In 2008, Americans voted in record numbers, with millions submitting early ballots and others standing in lines that snaked around the block—sometimes in pouring rain. Fast-forward to 2010. Voter turnout for the recent mid-term primaries was the lowest of any mid-term primary season in U.S. history, with the exception of 2006. Young voters were the most disaffected. Voter turnout among 18- to 20-year-olds was down a full 60%.
So why have American youth become disengaged from politics? They may have put Obama into office, but since 2008 the Obama administration has given them little or no reason to stay engaged. There has been no youth agenda and no other palpable change—at least not on a scale that would appeal to gen Ys. When your time, effort and involvement lead to little change or practical outcome, why bother? Why vote if it makes no difference?
The same principle applies to members of capital accumulation plans (CAPs). After the unprecedented downturn in 2008, many members felt a profound loss of control over their personal finances. As a result, member engagement, which was never high to start with, took a dramatic turn for the worse. This disengagement comes across loud and clear in Benefits Canada’s fifth annual Survey of CAP Members. In 2010, only 35% of CAP members bothered to review their statements—a drop of more than 50% since 2008. And the number of members with a formal financial plan fell to 26%—down from 46% in 2007.
Conventional wisdom suggests that shifting responsibility to members makes a lot of sense—more responsibility, more engagement. This was a key impetus for the introduction of CAPs in the ’90s. But what happens if responsibility is handed over at a time when members feel they have little influence over their own destiny? It’s hard to find the motivation needed to choose and monitor your investment options when a new economic calamity (such as the European debt crisis) could suddenly yank the rug right out from under you.
So where does this leave plan sponsors? Do you continue to lob communications missives at your members in the hope that something will stick while you wait for them to regain confidence in investment markets and their own investment abilities?
Clearly, there’s a huge potential for spinning your wheels—and wasting a whole lot of time and money. But that doesn’t mean you should give up trying to engage members. You just need to be smarter about it.
Here are three steps you can take to help get your members back into the game:
1. Help them understand what they can control.
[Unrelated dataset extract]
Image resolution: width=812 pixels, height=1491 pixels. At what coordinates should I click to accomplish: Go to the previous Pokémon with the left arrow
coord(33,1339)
Taking full advantage of employer matching, for example, will provide an immediate (and hefty) return on their investment. Diversifying their holdings will help reduce risk.
2. Focus on the long-term consequences of inaction. For example, show members how much they’re leaving on the table if they don’t take advantage of employer matching and the impact this might have on their future financial security.
3. Mine and manage your data. Send out short, targeted, action-oriented messages addressing specific behaviours (such as failure to make an active investment choice), opportunities (such as redirecting pre-tax bonuses) and age- or service-related milestones.
Plan sponsors can’t afford to wait for members to regain their confidence. You need to help your members adapt to the new realities now.